Uses of Setting–Example: Steinbeck’s The Grapes of Wrath

When it comes to long descriptions of setting, I tend to react like Alice:  what’s the use of a book without pictures or conversation?

That said, I’ve been examining chapter one of John Steinbeck’s The Grapes of Wrath, which contains two and a half pages (seven long paragraphs) of description of the landscape and the weather before any humans come into it–and he keeps my interest throughout.

  How does he do it?

The language has a poetic beauty.  But that is not the key.  Rather, it is his use of verbs and adverbs to give weather, plants, and tools life–some examples (emphasis added):

To the red country and part of the gray country of Oklahoma, the last rains came gently, and they did not cut the scarred earth.  The plows crossed and recrossed the rivulet marks…The sun flared down on the growing corn…The clouds appeared, and went away, and in a while they did not try anymore…the wind cried and whimpered over the fallen corn.

And a little further in:

During a night the wind raced faster over the land, dug cunningly among the rootlets of the corn, and the corn fought the wind with its weakened leaves until the roots were freed by the prying wind and each stalk settled wearily sideways toward the earth and pointed the direction of the wind.

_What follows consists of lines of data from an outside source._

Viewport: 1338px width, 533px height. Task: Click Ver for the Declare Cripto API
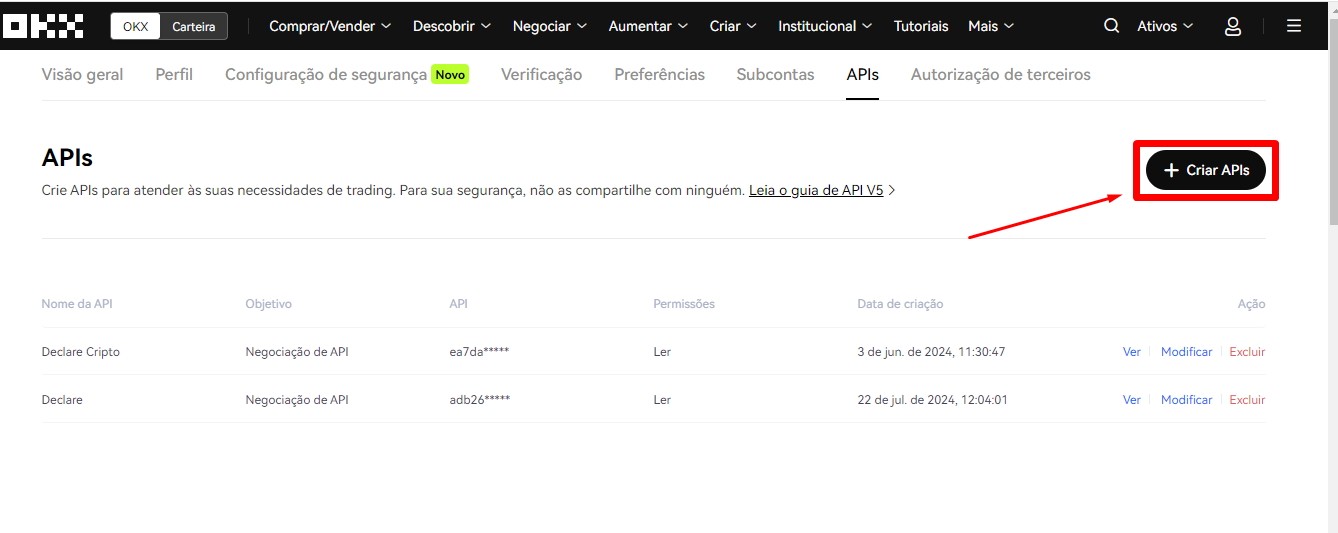click(x=1131, y=352)
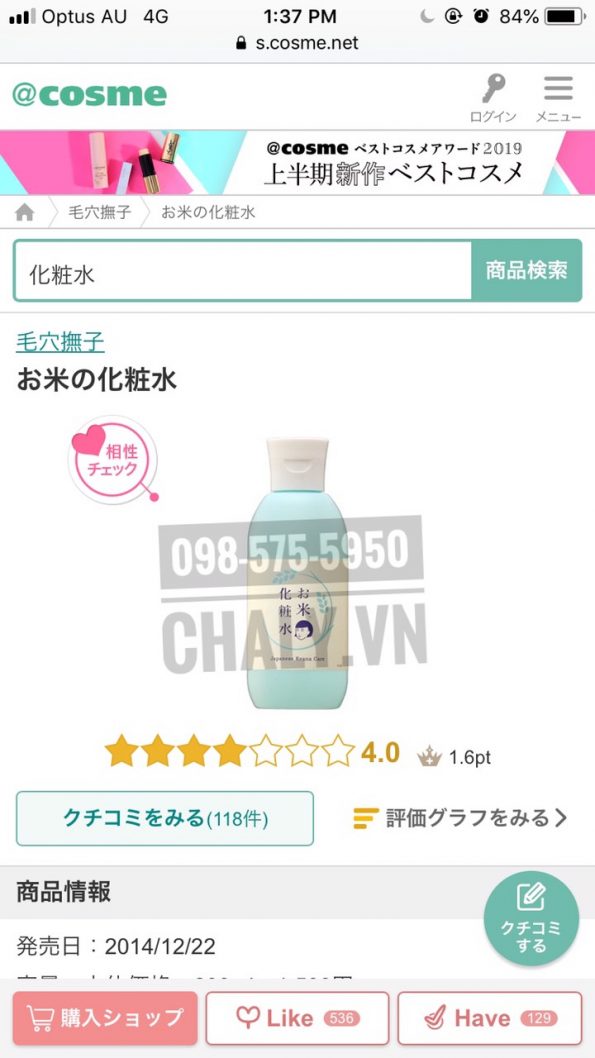This screenshot has height=1058, width=595.
Task: Select お米の化粧水 in the breadcrumb
Action: 208,213
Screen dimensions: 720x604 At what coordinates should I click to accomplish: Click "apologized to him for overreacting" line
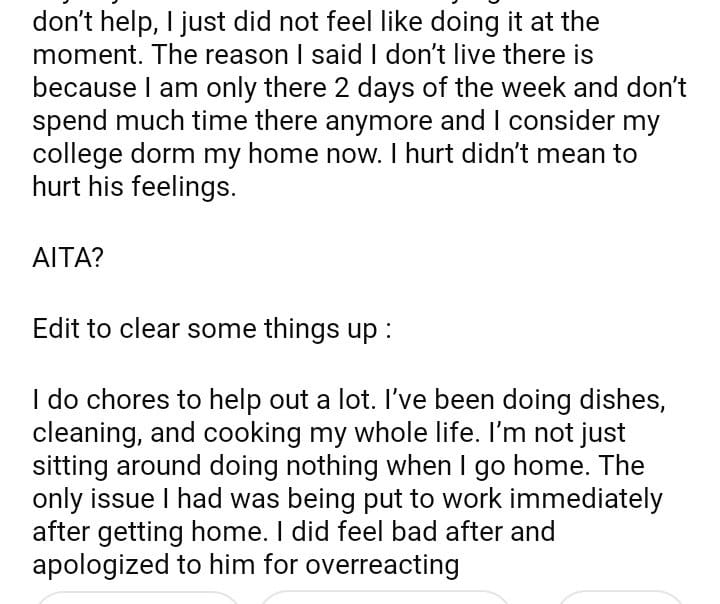[x=245, y=564]
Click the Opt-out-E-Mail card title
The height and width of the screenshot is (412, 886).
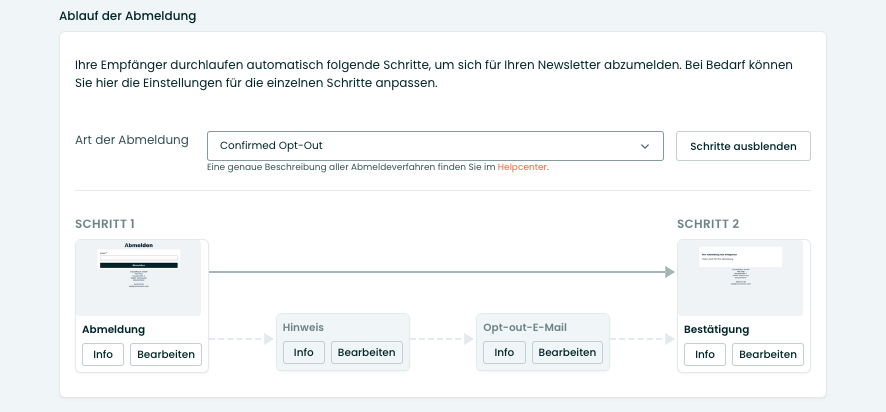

Here, the vagaries of weather and nature are not used merely to set a scene or mood but presented as characters that act.  Phrases like the wind “dug cunningly” or the stalks “settled wearily” suggest intention–a struggle between elements.  In presenting his Oklahoma setting this way, Steinbeck sets us up to feel the emotional connection of the tenant farmers to the land–for them, it is a living, but also something more than just land, or just a living–and therefore to understand the largeness of their catastrophe when the land does not produce and they are thrown off of it.